We've dressed up our Classic Pound Cake recipe with chocolate and a peanut butter glaze.

  • Yield: Makes 2 cakes
Chocolate Pound Cake with Peanut Butter Glaze

Source: Martha Stewart Living, July 2009


For the Cake

  • 2 1/4 cup all-purpose flour
  • 1 cup best-quality unsweetened cocoa powder
  • 1 tablespoon coarse salt
  • 4 sticks softened unsalted butter, plus more for pans
  • 2 cups sugar
  • 1 teaspoon pure vanilla extract
  • 9 large, room-temperature eggs

For the Topping

  • 1/4 cup peanut butter
  • 5 to 6 tablespoons milk


  1. Preheat oven to 325 degrees. Butter two 5-by-9-inch loaf pans. Combine all-purpose flour, unsweetened cocoa powder, and salt in a bowl.

  2. Cream butter and sugar with a mixer on high speed until pale and fluffy, for 8 minutes. Scrape down sides of bowl. Reduce speed to medium, and add vanilla extract.

  3. Lightly beat eggs, and add to mixer bowl in 4 additions, mixing thoroughly after each and scraping down sides. Reduce speed to low, and add flour mixture in 4 additions, mixing until just incorporated. Divide batter between pans. Tap on counter to distribute; smooth tops.

  4. Bake until a tester inserted into center of each cake comes out clean, about 65 minutes. Let cool in pans on a wire rack for 30 minutes. Remove from pans, and let cool completely on wire rack.

  5. Make peanut butter glaze: Warm peanut butter in a saucepan over medium heat. Add milk, and stir until smooth. Drizzle over cooled cakes.

Reviews (15)

  • mondealenvers 30 Jan, 2015

    Ugh! Wish I'd read the reviews before making this! I just spent 2 hours making this for a friend's birthday party and now I'll have to start all over tomorrow morning. With my own recipe. Not yours, Martha. This recipe is absolutely disgusting. It should be removed from the website. Generally I find martha's recipes reliable; I'm sorely disappointed with this one. A whole bar of butter, so many eggs, much precious cocoa and time, time, time into the trash. Inedible. Boo, thumbs down :(

  • mummya82 8 Sep, 2014

    Hi there! I'm looking to make this today, but substituting the sugar for agave. I've never made a pound cake with agave in the past. Would you suggest lowering the eggs to 7 instead of the 9 listed?

****

Task set —
[1] Based on the pound cake recipe, decide whether each statement is true. (a) The oven is set to 325 degrees. (b) The recipe makes a single cake. (c) The eggs go into the mixer bowl in 4 additions. Answer yes or no for each and quote the words of the recipe that settle it.
[2] Please retype the pound cake recipe word for word, from "3. Lightly beat" to "Reviews (15)".
The listing isn't needed here.

Dataset excerpt —
****

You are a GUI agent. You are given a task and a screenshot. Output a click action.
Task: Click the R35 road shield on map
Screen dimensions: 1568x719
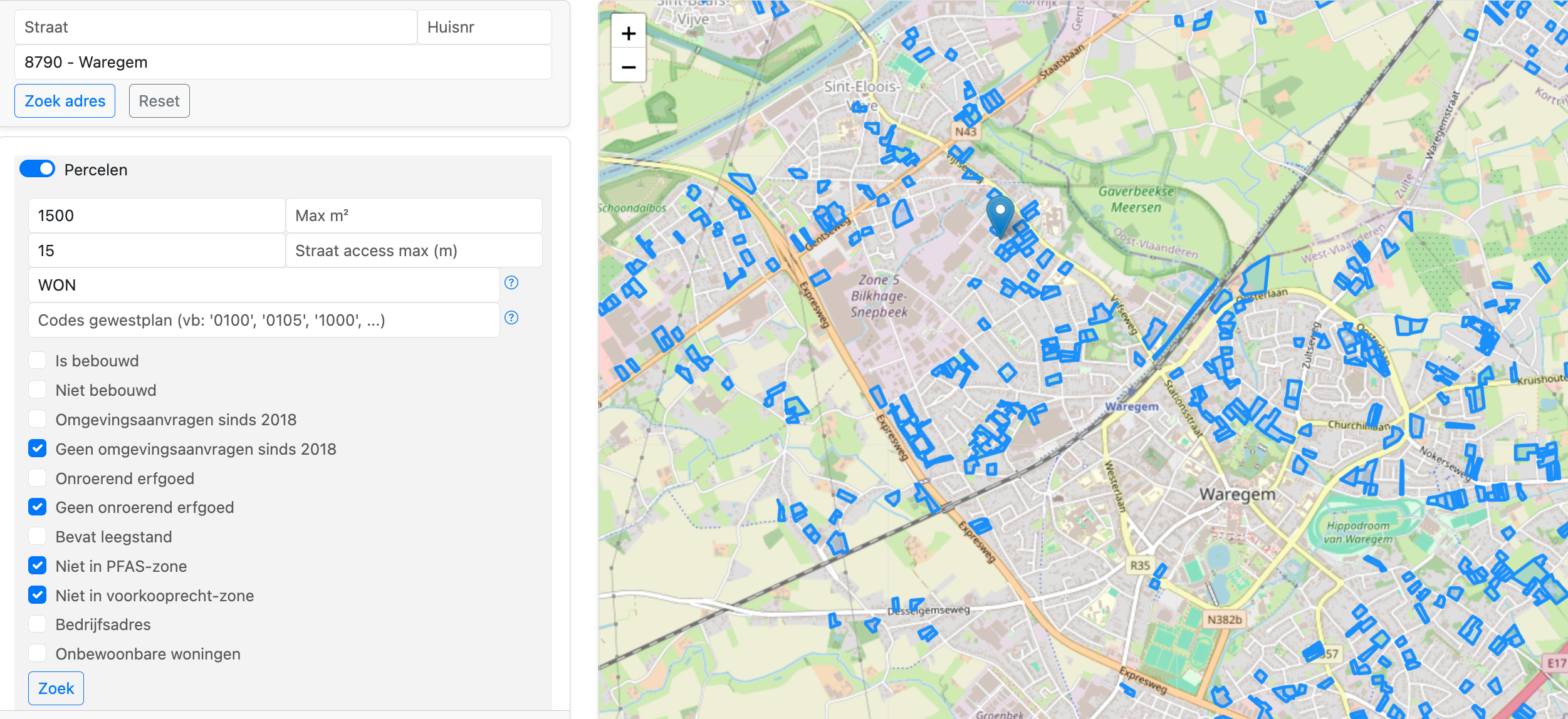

****

Task answers —
[1]
(a) Yes: "Preheat oven to 325 degrees."
(b) No: "Makes 2 cakes"
(c) Yes: "add to mixer bowl in 4 additions"

[2]
3. Lightly beat eggs, and add to mixer bowl in 4 additions, mixing thoroughly after each and scraping down sides. Reduce speed to low, and add flour mixture in 4 additions, mixing until just incorporated. Divide batter between pans. Tap on counter to distribute; smooth tops.

  4. Bake until a tester inserted into center of each cake comes out clean, about 65 minutes. Let cool in pans on a wire rack for 30 minutes. Remove from pans, and let cool completely on wire rack.

  5. Make peanut butter glaze: Warm peanut butter in a saucepan over medium heat. Add milk, and stir until smooth. Drizzle over cooled cakes.

Reviews (15)